Full reassessment needs new question variants so it isn't just a repeat of the original. Generating them takes a few minutes, so I designed a loading state showing two processes running side by side: generating the assessment variants, and translating them into every language the program supports. Then a review step for admins before the program goes live.

How much an admin can edit in that review depends on what they're reviewing. For custom capabilities, they can edit the variants the model produced. For Workera's own curated capabilities, the content is locked. It's a third version of a question that runs through my work at Workera: how much should people trust what a model produces? Here, the checkpoint sits before publication rather than after a dispute, and the trust boundary depends on who owns the content.

The same review screen also surfaces Workera's AI usage detection settings, monitoring for AI tool access and flagging unusual typing patterns. The platform that generates assessment content with AI is also the one watching for AI use during the assessment itself.

Loading state showing variant generation and translation running in parallel, followed by the admin review screen with locked and editable content

The first design for surfacing a reassessment: a banner nobody saw

Usability testing with ListenLabs and 20 participants validated the core assumption: people could see their progress across assessments. The same testing also killed the first design for surfacing a reassessment. A banner at the top of the homepage went unnoticed.

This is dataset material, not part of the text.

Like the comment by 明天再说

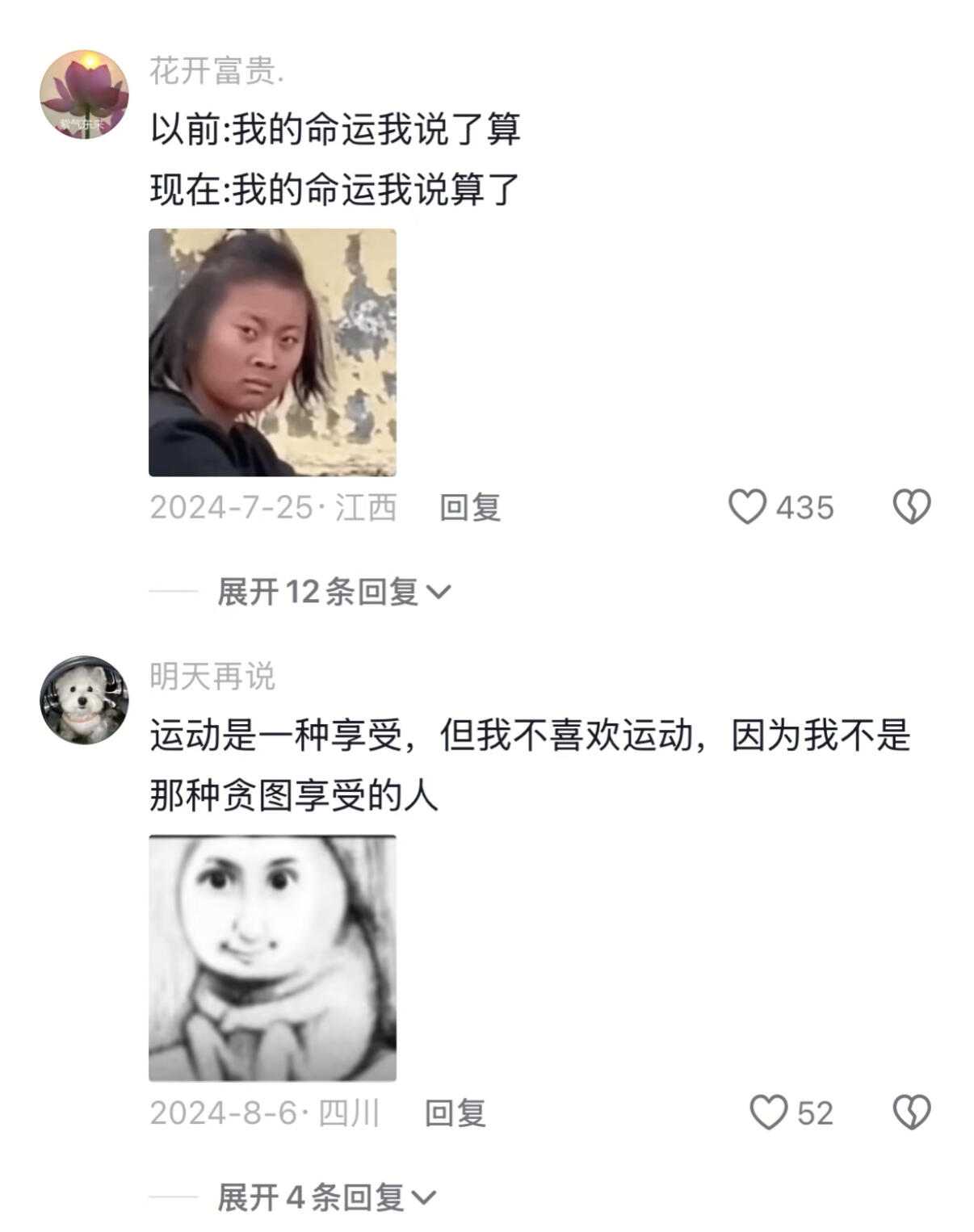pyautogui.click(x=768, y=1113)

It was replaced with a dedicated "Up next" section listing each upcoming reassessment with a countdown, paired with a reminder email, since most participants don't come back to Workera on their own after finishing an assessment.

The correctness pattern from Case Study 2 (correct or incorrect badges plus a skill-by-skill breakdown) reappears here too, in the manager's view of a participant's reassessment results.

Prototype used in testing View participant flow →
Up next section on the participant homepage listing upcoming reassessments with countdowns

Still in development when I left. Here's what's real.

This was still in active development when I left Workera, so there's no production data. What exists is the usability testing: 20 participants confirmed they could read their own progress, and that same round is the reason the homepage shows a scheduled "Up next" list instead of a banner nobody saw. The testing didn't validate the design. It changed it.

Manager view showing a participant's reassessment results with score before and after, and a skill-by-skill breakdown

What I take from this

Designing something that doesn't exist yet requires a different kind of judgment than redesigning something that does. The questions shift from "how should this work better" to "what should this even be" and "who is it actually for." Those decisions happened at the level of the model, not the UI.

  • Built a capability that didn't exist and co-defined the model it runs on. The three-tier structure was a decision about what the product measures, made alongside the tech lead, the principal product designer, and the CPO. That's a different problem than redesigning something broken.
  • Resolved an internal debate on whether scores can drop with direct evidence from enterprise customers, not internal opinion.
  • Built and used my own AI tool: a Claude skill for competitive research that produced a brief shared with stakeholders and shaped real design decisions.
  • A third version of the AI trust question from Cases 1 and 2: here it's a pre-publication review with editing rights tied to content ownership, placed before anything goes live rather than after a dispute.
  • Usability testing that changed the product: the homepage "Up next" section replaced a banner nobody saw, because 20 participants confirmed the banner before confirming anything else.